Reviewed by Nicholas J. Michalak
Rating: 3.5/10
Took me damn long enough to get around to this. I meant to have
a review done soon after its theatrical release, but whatever the case,
I feel this is the more appropriate time to review this film. Why?
Because enough time has passed for me to be able to view this film as what
it truly is - a major disappointment. I really loved the film when
it first came out. I saw it three times on opening weekend, but now,
I haven't watched it much at all since hitting DVD. The hype is dead
and buried, the anticipation is a vague memory. What I see and know
now is that Freddy vs. Jason was a monument of missed opportunities
due to a poor script "clean up" by David Goyer and the over-the-top comic
book stylings of director Ronny Yu. This film was barely what it
should have been, and did not portray Jason to his fullest potential.
The brief synopsis is as follows:
Freddy Krueger (Robert Englund) is in hell, and can't get out.

■ ■ ■ ■ ■ ■ ■

> _Set problem 1_
Output the stretch of the film review from "Reviewed by Nicholas" through "his fullest potential." word for word.
> _Set problem 2_
Give the stretch of entries from the line containing "The width and height of the screenshot is (1081, 810)." through the line containing "point(104,724)" as a numbered list, leaving out blank lines.
The film review and the entries that follow it are unrelated to each other.

■ ■ ■ ■ ■ ■ ■

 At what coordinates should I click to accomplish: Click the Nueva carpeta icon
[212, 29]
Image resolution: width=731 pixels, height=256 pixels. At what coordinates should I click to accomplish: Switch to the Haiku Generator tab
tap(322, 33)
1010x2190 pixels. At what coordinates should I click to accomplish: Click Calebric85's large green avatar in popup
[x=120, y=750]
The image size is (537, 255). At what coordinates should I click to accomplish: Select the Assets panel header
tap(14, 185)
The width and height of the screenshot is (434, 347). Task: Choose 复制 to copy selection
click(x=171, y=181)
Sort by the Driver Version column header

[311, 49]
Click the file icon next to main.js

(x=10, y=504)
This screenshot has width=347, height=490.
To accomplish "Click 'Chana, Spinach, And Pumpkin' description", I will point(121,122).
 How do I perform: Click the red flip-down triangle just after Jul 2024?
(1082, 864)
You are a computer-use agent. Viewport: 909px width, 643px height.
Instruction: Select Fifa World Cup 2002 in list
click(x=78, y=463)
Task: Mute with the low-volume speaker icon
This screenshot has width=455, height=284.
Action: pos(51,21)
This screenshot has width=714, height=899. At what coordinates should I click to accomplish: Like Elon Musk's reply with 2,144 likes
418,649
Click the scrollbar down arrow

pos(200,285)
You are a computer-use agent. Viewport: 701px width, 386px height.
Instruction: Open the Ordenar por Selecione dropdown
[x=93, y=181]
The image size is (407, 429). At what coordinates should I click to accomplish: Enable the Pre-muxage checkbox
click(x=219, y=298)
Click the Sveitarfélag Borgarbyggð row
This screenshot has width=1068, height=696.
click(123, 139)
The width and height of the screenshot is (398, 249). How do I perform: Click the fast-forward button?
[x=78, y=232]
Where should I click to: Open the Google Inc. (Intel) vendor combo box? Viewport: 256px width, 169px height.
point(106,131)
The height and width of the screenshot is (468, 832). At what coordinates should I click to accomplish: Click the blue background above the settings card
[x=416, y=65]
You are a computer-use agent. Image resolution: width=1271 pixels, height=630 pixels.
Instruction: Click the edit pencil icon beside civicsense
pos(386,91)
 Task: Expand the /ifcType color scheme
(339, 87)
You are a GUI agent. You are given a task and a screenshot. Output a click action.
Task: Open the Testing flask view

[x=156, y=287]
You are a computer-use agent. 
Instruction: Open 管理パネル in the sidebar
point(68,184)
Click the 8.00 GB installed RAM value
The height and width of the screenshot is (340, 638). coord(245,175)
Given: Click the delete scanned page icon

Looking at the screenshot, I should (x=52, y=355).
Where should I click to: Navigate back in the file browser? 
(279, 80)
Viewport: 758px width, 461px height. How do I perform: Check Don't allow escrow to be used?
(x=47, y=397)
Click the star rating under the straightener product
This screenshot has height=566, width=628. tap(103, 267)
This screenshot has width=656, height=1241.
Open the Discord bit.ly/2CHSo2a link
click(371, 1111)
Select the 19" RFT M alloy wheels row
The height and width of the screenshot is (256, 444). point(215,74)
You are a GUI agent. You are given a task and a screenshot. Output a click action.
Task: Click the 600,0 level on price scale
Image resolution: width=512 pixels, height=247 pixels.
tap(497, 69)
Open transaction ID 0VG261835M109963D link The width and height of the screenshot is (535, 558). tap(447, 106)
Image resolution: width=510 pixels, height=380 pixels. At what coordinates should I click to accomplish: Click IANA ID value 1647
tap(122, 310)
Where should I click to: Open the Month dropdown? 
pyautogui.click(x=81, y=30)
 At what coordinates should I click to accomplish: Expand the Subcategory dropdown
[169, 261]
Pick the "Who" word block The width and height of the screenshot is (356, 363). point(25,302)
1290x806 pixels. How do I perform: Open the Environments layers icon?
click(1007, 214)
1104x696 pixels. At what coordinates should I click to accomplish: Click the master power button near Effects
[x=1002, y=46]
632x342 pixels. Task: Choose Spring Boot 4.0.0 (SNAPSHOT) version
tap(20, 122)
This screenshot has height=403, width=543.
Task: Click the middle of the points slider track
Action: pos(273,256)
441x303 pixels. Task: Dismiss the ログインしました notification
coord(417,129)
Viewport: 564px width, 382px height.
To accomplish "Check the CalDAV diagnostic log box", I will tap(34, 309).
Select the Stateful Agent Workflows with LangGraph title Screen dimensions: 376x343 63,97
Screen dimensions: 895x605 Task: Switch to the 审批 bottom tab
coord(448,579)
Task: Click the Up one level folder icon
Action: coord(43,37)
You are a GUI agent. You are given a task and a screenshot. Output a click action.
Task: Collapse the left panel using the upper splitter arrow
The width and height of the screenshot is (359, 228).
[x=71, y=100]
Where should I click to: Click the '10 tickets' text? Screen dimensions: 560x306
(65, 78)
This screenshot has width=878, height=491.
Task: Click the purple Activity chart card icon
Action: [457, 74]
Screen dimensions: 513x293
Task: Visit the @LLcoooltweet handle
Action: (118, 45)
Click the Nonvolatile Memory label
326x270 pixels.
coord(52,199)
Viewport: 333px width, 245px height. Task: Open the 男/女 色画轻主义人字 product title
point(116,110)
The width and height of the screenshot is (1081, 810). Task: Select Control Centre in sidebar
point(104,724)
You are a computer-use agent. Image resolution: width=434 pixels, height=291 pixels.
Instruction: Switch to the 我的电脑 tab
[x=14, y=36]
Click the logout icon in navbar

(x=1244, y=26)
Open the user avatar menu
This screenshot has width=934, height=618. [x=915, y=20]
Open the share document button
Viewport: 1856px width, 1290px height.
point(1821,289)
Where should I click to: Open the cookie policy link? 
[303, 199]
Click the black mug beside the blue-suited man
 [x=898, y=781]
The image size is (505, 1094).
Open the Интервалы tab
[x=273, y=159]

■ ■ ■ ■ ■ ■ ■

> _Expected output 1_
Reviewed by Nicholas J. Michalak
Rating: 3.5/10
Took me damn long enough to get around to this. I meant to have
a review done soon after its theatrical release, but whatever the case,
I feel this is the more appropriate time to review this film. Why?
Because enough time has passed for me to be able to view this film as what
it truly is - a major disappointment. I really loved the film when
it first came out. I saw it three times on opening weekend, but now,
I haven't watched it much at all since hitting DVD. The hype is dead
and buried, the anticipation is a vague memory. What I see and know
now is that Freddy vs. Jason was a monument of missed opportunities
due to a poor script "clean up" by David Goyer and the over-the-top comic
book stylings of director Ronny Yu. This film was barely what it
should have been, and did not portray Jason to his fullest potential.

> _Expected output 2_
1. The width and height of the screenshot is (1081, 810). Task: Select Control Centre in sidebar
2. point(104,724)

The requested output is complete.